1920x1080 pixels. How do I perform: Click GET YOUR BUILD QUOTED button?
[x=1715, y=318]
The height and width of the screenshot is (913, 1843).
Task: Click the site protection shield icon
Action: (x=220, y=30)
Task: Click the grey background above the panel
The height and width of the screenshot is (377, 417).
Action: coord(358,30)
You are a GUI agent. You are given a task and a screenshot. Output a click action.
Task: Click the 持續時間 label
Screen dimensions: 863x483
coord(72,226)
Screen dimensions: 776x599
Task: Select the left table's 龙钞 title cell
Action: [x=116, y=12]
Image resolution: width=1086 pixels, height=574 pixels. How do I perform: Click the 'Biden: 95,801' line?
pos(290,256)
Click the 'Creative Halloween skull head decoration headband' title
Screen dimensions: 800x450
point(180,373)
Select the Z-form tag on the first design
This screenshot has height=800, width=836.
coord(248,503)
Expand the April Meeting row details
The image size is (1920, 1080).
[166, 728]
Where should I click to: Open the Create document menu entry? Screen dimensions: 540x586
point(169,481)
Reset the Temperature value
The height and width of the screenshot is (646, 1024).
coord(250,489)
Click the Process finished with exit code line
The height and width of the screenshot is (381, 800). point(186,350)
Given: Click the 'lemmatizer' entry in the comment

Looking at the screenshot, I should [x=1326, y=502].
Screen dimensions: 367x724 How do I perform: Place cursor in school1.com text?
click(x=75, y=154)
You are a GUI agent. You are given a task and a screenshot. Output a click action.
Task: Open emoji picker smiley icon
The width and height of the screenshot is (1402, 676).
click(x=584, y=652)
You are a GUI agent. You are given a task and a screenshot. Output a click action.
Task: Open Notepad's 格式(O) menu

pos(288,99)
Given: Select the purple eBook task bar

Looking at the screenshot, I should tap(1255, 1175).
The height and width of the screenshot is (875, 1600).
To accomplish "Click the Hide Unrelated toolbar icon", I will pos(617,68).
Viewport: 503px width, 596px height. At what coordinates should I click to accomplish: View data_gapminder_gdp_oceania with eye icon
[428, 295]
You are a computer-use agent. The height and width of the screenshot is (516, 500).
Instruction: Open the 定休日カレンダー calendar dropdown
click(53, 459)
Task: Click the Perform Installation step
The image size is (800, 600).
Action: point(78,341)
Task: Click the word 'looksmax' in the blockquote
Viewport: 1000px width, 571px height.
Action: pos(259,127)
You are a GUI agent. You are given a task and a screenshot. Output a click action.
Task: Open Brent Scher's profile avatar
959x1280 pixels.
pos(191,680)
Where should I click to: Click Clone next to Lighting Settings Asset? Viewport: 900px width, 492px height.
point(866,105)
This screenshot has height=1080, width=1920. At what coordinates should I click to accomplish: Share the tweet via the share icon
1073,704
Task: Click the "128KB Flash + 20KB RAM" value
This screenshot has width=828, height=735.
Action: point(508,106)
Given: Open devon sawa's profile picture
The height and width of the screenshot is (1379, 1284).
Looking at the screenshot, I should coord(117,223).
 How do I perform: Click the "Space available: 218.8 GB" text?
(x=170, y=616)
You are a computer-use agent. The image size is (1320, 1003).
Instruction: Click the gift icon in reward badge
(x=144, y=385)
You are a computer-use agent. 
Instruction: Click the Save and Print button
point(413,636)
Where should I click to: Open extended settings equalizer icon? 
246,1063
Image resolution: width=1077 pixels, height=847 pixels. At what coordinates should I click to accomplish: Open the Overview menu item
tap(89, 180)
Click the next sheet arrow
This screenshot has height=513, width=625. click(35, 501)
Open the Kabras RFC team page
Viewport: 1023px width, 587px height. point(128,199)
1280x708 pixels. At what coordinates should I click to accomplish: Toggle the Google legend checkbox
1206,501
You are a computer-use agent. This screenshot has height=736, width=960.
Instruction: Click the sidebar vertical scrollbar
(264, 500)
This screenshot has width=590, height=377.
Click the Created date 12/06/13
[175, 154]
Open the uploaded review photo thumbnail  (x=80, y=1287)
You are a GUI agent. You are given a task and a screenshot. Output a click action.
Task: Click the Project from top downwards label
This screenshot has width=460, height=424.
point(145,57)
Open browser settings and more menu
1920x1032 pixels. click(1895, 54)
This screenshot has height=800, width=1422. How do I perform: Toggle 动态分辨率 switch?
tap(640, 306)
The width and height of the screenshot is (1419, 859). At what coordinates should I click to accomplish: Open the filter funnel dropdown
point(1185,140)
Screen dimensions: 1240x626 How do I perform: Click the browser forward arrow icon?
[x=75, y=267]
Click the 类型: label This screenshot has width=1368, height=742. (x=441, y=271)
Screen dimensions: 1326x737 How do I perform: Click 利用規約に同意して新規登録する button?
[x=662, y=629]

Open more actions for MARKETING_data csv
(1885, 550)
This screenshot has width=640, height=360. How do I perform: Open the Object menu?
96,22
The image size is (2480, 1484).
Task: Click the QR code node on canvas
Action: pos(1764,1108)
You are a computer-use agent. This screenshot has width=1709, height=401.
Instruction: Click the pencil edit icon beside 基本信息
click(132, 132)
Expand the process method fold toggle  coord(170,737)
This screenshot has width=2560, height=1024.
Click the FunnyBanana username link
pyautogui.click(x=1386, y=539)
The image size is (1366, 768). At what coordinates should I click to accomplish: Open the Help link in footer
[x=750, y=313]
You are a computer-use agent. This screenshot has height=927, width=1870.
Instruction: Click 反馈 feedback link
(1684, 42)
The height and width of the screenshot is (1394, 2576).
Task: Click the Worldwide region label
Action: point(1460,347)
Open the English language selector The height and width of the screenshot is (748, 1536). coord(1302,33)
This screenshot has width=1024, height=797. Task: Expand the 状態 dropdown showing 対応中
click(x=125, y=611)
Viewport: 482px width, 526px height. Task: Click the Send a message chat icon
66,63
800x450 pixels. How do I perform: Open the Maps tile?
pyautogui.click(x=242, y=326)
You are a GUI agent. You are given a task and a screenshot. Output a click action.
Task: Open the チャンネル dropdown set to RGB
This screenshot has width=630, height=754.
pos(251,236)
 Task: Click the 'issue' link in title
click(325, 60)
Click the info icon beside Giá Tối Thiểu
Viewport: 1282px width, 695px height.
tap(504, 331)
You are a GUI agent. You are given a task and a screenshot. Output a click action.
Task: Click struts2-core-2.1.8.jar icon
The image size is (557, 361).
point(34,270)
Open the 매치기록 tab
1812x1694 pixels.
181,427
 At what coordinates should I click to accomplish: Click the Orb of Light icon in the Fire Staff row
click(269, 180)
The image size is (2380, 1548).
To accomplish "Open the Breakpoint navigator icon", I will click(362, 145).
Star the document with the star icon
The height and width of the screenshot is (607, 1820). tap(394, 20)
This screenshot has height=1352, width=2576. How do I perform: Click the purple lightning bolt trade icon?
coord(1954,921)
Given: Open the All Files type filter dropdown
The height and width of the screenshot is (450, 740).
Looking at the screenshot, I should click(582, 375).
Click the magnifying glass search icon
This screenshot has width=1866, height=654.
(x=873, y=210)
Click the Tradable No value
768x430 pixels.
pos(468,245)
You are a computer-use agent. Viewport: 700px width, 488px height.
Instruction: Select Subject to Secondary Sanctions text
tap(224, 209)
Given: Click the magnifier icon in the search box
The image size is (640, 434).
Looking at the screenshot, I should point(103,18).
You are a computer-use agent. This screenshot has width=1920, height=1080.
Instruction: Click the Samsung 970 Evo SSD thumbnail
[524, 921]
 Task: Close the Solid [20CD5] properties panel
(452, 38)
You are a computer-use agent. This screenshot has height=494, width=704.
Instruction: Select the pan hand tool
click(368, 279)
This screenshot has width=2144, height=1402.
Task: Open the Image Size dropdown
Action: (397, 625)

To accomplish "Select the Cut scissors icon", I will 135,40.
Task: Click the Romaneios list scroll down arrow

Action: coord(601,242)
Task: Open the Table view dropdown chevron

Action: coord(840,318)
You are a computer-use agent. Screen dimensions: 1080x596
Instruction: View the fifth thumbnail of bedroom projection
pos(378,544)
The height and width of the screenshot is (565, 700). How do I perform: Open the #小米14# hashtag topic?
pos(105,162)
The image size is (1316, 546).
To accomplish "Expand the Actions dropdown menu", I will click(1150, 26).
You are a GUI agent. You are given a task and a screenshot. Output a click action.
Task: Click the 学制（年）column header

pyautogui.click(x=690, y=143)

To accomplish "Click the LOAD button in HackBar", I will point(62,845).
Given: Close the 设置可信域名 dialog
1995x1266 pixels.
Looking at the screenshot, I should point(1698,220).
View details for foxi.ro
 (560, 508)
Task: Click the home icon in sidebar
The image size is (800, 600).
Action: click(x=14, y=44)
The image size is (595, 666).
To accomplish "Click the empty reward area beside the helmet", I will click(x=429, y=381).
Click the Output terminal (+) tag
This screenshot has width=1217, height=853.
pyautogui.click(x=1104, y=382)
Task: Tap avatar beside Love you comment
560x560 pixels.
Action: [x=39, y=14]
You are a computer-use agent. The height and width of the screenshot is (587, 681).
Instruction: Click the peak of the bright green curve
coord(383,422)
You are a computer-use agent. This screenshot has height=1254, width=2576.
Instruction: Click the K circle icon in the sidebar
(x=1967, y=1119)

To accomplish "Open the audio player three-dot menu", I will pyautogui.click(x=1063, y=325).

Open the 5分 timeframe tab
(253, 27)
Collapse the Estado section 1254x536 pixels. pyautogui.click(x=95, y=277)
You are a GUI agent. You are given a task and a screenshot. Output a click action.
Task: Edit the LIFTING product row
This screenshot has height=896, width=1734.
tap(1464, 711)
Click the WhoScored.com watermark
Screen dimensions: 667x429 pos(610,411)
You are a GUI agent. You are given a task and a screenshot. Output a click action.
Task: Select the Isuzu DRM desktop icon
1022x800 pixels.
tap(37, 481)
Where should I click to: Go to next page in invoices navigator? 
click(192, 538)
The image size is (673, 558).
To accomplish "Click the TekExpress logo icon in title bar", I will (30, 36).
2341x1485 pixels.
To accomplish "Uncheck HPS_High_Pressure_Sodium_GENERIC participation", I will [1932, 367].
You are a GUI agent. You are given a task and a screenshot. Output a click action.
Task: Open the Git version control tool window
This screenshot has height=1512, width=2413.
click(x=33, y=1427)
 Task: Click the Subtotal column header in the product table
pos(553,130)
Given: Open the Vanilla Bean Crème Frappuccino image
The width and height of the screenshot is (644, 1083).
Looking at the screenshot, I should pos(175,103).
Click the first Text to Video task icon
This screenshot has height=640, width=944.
..........
* _Written task_: Write out the items again from the very start through the line that contains "Action: coord(358,30)", including that line.

* _The answer_:
1920x1080 pixels. How do I perform: Click GET YOUR BUILD QUOTED button?
[x=1715, y=318]
The height and width of the screenshot is (913, 1843).
Task: Click the site protection shield icon
Action: (x=220, y=30)
Task: Click the grey background above the panel
The height and width of the screenshot is (377, 417).
Action: coord(358,30)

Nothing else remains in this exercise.